5.4 Enforcement. We reserve the right (but have no obligation) to review any User Content, investigate, and/or take appropriate action against you in our sole discretion if you violate the Acceptable Use Policy or any other provision of this Agreement or otherwise create liability for us or any other person. Such acts may include removing or modifying your User Content, terminating your Account in accordance with this Agreement and/or reporting you to law enforcement authorities.
5.5 Feedback. If you provide us any feedback or suggestions regarding the Services (“Feedback”), you hereby assign to us all rights in the Feedback and agree that we will have the right to use such Feedback and related information in any manner we deem appropriate. We will treat any Feedback you provide to us as non-confidential and non-proprietary. You agree that you will not submit to us any information or ideas that you consider to be confidential or proprietary.
6. INDEMNITY. You agree to indemnify and hold us (and our officers, employees, and agents) harmless, including costs and attorneys’ fees, from any claim or demand made by any third party due to or arising out of: (a) your use of the Services, (b) your User Content, (c) your violation of this Agreement or (d) your violation of applicable laws or regulations. We reserve the right, at your expense, to assume the exclusive defense and control of any matter for which you are required to indemnify us and you agree to cooperate with our defense of these claims. You agree not to settle any matter without our prior written consent. We will use reasonable efforts to notify you of any such claim, action or proceeding upon becoming aware of it.
7. THIRD PARTY SITES, ADVERTISING AND OTHER USERS.
7.1 Third Party Sites, Ads and Ad Networks. The Site might contain links to third party websites, services, and advertisements for third parties (collectively, “Third Party Sites & Ads”). Such Third Party Sites & Ads are not under our control and we are not responsible for any Third Party Sites & Ads. We provide these Third Party Sites & Ads only as a convenience and do not review, approve, monitor, endorse, warrant, or make any representations with respect to Third Party Sites & Ads. You use all Third Party Sites & Ads at your own risk. When you link to a Third Party Site & Ad, the applicable third party’s terms and policies apply, including the third party’s privacy and data gathering practices. You should make whatever investigation you feel necessary or appropriate before proceeding with any transaction in connection with such Third Party Sites & Ads. We may also work with advertising partners that may deliver advertisements to you on or off our Site based on your activities on the Site or within the Services, including your User Content.
7.2 Other Users. Each Service user is solely responsible for any and all of his or her User Content. Because we do not control User Content, you acknowledge and agree that we are not responsible for any User Content and we make no guarantees regarding the accuracy, currency, suitability, or quality of any User Content, and we assume no responsibility for any User Content. Your interactions with other Site or Service users are solely between you and such user. You agree that we will not be responsible for any loss or damage incurred as the result of any such interactions. If there is a dispute between you and any other Service user, we are under no obligation to become involved.

DIRECTION: According to the terms above, what may a user not do without prior written consent?

GIVEN INFORMATION:
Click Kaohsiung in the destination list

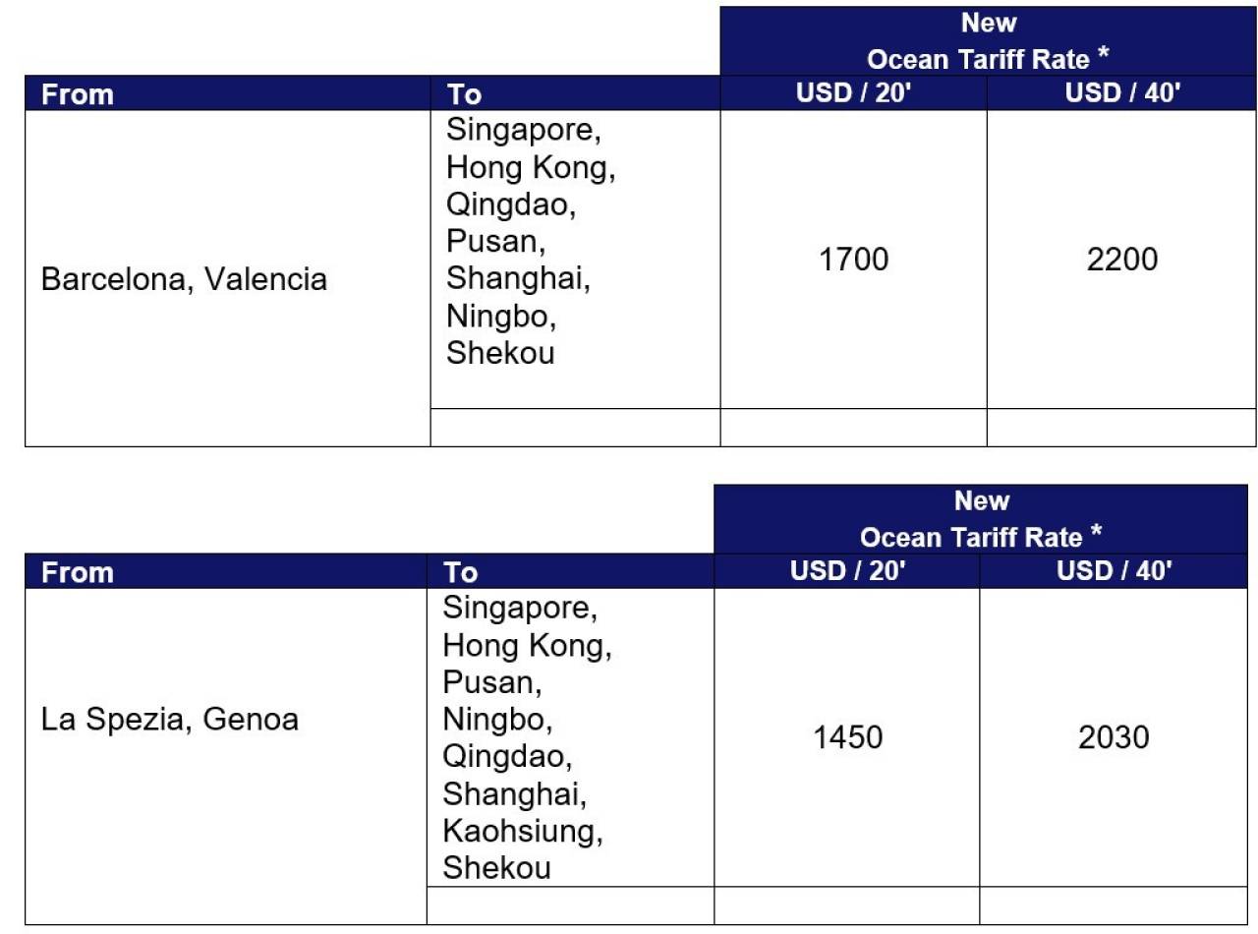[x=523, y=832]
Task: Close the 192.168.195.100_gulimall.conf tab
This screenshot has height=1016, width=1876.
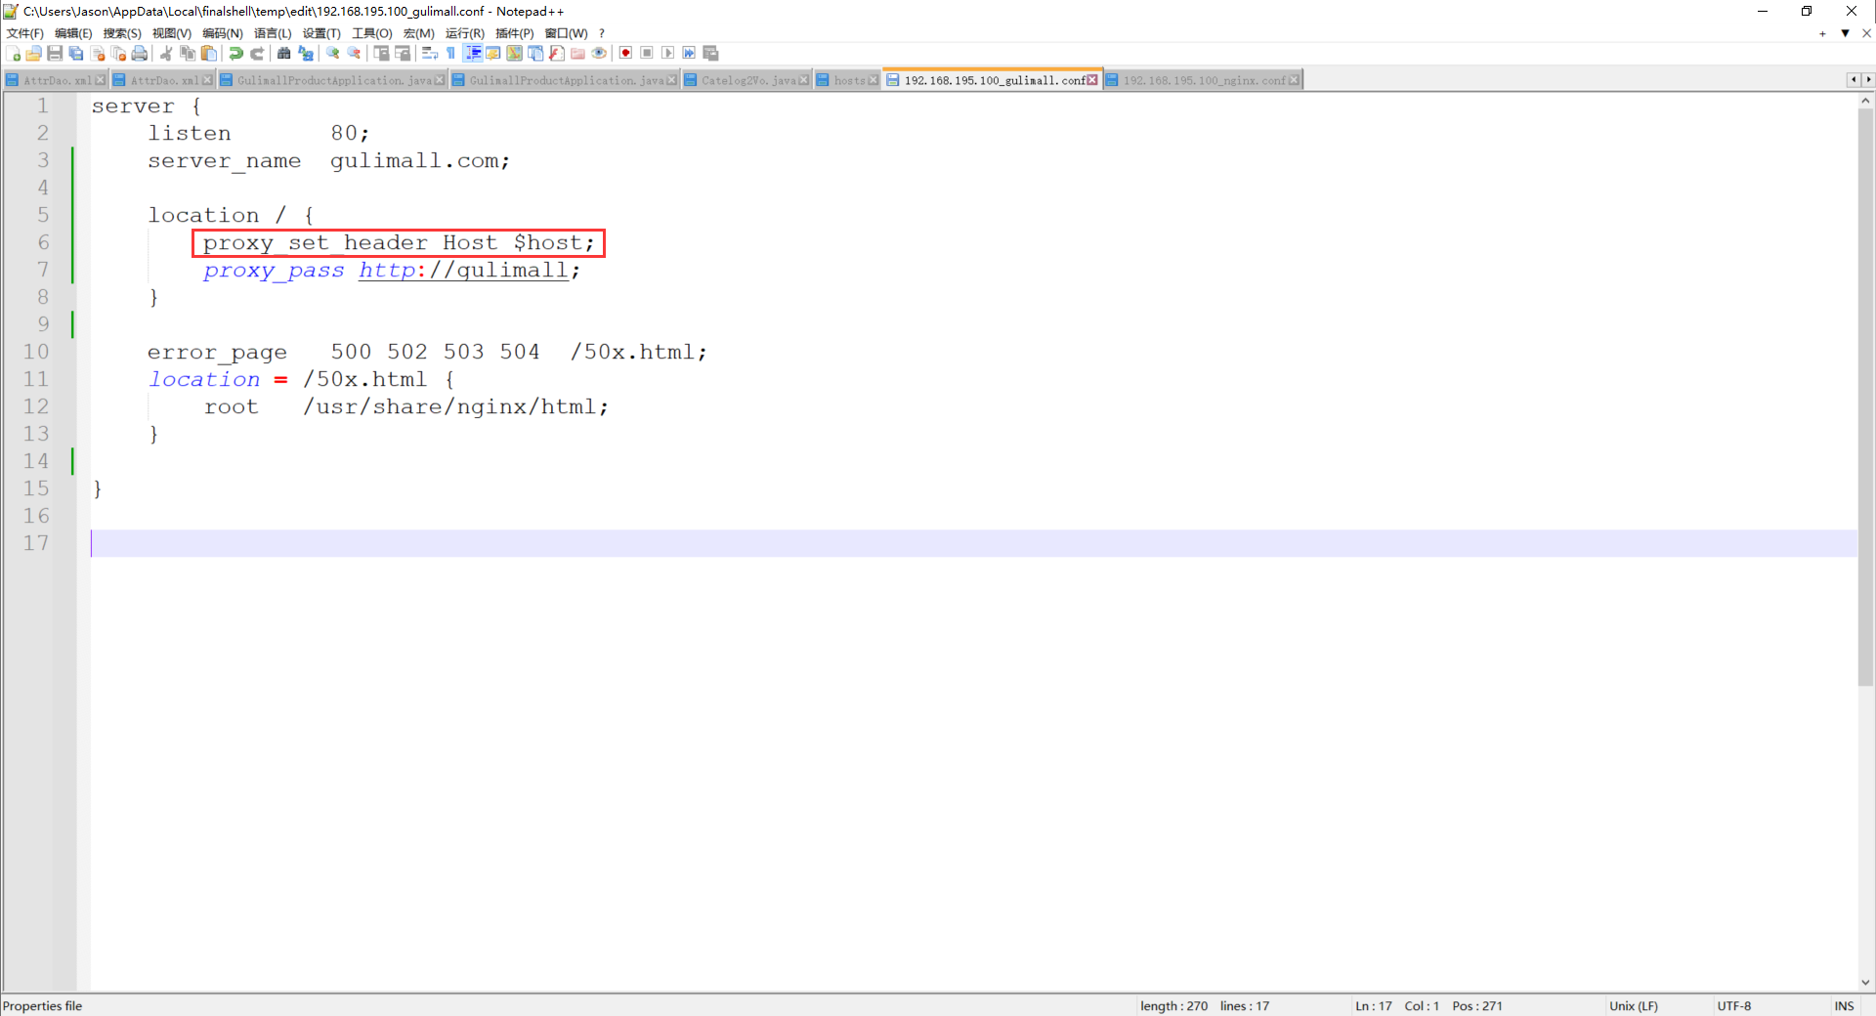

RESULT FOR THIS TASK: Settle any matter for which the user is required to indemnify them.